Hi, we have a server running Windows 2003 R2 Standard with Service Pack 2. 

We keep running out of space on the system partition which is 12Gb (not very big I realise)

The server is running MS SQL, Sage (both of which need to stay on there) and Yosemite backup software, and is in a single-domain, single-office environment with about 10 users. The users can only use their data drive (D.

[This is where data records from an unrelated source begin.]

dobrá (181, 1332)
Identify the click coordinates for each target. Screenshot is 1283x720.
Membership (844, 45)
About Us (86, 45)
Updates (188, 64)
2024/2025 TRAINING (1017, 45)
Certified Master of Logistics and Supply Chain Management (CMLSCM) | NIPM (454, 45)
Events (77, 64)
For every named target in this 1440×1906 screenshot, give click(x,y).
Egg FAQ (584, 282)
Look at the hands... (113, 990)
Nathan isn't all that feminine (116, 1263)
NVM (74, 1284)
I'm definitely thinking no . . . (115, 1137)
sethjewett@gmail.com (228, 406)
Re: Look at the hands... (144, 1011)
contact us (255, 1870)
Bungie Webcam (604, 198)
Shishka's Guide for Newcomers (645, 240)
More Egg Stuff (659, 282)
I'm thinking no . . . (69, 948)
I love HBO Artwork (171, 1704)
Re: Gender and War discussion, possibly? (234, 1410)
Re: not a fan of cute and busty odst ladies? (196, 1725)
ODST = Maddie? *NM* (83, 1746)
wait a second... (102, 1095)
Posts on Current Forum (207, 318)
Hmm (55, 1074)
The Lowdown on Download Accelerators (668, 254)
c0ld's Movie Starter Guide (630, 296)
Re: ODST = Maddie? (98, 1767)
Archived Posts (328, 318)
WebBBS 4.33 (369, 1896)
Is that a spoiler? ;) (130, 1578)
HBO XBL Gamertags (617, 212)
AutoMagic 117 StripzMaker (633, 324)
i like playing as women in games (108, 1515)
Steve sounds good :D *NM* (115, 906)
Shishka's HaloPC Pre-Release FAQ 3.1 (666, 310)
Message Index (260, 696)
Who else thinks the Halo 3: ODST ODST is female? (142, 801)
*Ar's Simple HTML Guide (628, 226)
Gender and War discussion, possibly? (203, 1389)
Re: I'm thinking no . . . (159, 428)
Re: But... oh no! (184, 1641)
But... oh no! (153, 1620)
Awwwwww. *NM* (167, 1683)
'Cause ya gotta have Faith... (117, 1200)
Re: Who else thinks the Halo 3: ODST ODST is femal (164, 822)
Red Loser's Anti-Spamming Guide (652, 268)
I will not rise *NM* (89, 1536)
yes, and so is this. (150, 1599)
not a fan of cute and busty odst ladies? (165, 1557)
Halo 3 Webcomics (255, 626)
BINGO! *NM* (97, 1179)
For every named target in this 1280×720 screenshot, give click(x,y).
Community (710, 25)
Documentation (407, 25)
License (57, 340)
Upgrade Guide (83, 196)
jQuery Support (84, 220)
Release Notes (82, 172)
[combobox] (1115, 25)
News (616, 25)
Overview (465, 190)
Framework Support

Some process or processes keep gradually eating up space on the system partition (despite us removing unneeded temp files and also having moved i386 to a separate partition) and I need to find some free software which will pinpoint which files are increasing in size most often and growing most quickly- so we can act accordingly. Can anyone recommend such software?

Thanks


----------



## jonabyte_ii (Dec 22, 2008)

I like using this piece of software, jdisk report- http://www.jgoodies.com/freeware/jdiskreport/

This will list out the biggest files and what folders are taking the most space.

I am assuming you have a second disk with user data? Can the Sage software be moved to that drive?


----------



## srhoades (May 15, 2003)

If this is a non raid drive just clone it to a larger drive.


----------



## centauricw (Jun 26, 2010)

I've used SpaceMonger 1.4 (the free version) with great success. But you said you have SQL Server installed. SQL Server's default installation is to put the database files on the C drive unless you specifically tell it otherwise during the installation. Also, you can delete all the files in the folder C:\WINDOWS\SoftwareDistribution\Download. This is where Windows Update puts the downloaded patches. Once installed, these files are not needed any longer.


----------



## gfne (Oct 28, 2010)

One suggestion:

What is you could resize the partitions, take however much you want from one and give to the other. Of'course all using free software?


----------



## Rockn (Jul 29, 2001)

I am sure you probably have your SQL data sitting on the C drive. You could move the SQL data and all of the log files to your D drive where no one else has access to it.


----------